In the health and social care sector, multi-agency working plays an important role. This is because people suffering health issues often require various types of services. The need for multidisciplinary team working is growing rapidly. This is because of growing co-morbidities and growing complexities of care. Time has gone when GPs and nurses would solely delivery the needed care service. In today’s health care context, it has become essential to ensure professionals belonging to various health care occupations work together to deliver optimum quality and wide variety of care services under one roof. This is even more important for certain health issues and diseases and Venous thromboembolism is one such disease. Treating Venous thromboembolism requires skilled nurses. This is because they are responsible for injecting drugs such as heparin or low molecular weight heparin, or tablets such as apixaban, dabigatran, rivaroxaban, edoxaban and warfarin.  These medications are prescribed for quite a few numbers of months. In case VTE occurs after a provoking factor like pregnancy, surgery, trauma and/or hormone therapy etc. such medications are given for relatively longer time period. Therefore, engaging a GP for such a long time is not feasible. The role of nurses would be important in prophylaxis since it involves treating the patients orally to help them in getting rid of inflammation and swelling.
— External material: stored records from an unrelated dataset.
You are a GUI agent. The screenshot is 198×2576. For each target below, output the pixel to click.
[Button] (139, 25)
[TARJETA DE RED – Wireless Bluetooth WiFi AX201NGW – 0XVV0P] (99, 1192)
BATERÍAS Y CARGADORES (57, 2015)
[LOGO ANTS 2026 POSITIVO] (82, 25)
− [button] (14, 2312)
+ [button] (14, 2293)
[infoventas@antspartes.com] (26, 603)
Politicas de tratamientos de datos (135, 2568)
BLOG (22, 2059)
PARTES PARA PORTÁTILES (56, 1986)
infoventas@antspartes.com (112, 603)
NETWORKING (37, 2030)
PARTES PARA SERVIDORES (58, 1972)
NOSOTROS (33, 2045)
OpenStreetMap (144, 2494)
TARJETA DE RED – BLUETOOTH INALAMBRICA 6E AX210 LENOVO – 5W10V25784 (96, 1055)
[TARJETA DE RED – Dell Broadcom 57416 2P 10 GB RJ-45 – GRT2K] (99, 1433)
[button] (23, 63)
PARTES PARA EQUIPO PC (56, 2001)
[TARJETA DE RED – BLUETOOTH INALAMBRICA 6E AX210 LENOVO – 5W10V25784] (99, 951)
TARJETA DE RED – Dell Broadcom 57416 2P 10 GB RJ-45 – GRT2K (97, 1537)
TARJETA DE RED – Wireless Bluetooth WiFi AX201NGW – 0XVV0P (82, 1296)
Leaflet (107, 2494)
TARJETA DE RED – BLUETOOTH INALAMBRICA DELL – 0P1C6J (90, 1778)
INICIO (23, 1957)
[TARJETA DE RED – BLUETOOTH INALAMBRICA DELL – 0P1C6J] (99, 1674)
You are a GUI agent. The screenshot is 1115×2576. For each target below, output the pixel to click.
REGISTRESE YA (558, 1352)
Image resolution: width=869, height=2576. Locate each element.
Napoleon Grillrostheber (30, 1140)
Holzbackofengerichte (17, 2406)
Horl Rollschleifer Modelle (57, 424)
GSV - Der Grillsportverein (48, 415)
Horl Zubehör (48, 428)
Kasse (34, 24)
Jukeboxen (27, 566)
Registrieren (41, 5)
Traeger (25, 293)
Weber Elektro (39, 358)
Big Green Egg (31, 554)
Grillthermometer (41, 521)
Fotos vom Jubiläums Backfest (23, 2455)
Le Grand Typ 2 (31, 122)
Surgical procedures are often adopted for treating VTE. This might involve placing a filter in the largest vein of the body, i.e. inferior vena cava in order to prevent blood clots from travelling to the lungs of the patients. It might also involve removing a large amount of blood clot from the vein or injecting clot-busting medicines in the vein or lung artery (Heart.org, 2019). This requires the involvement of the nurses as well as GPs. This is because surgical procedures require expert knowledge and skills, considering the risk factors involved in case of incorrect procedure performed. At the same time, the nurses are also required for carrying out certain basic activities like injecting medicines, supplying the tools and equipments to the GPs etc. Unless the GPs and nurses work together it would not be possible to undertake a surgical procedure for treating VTE effectively.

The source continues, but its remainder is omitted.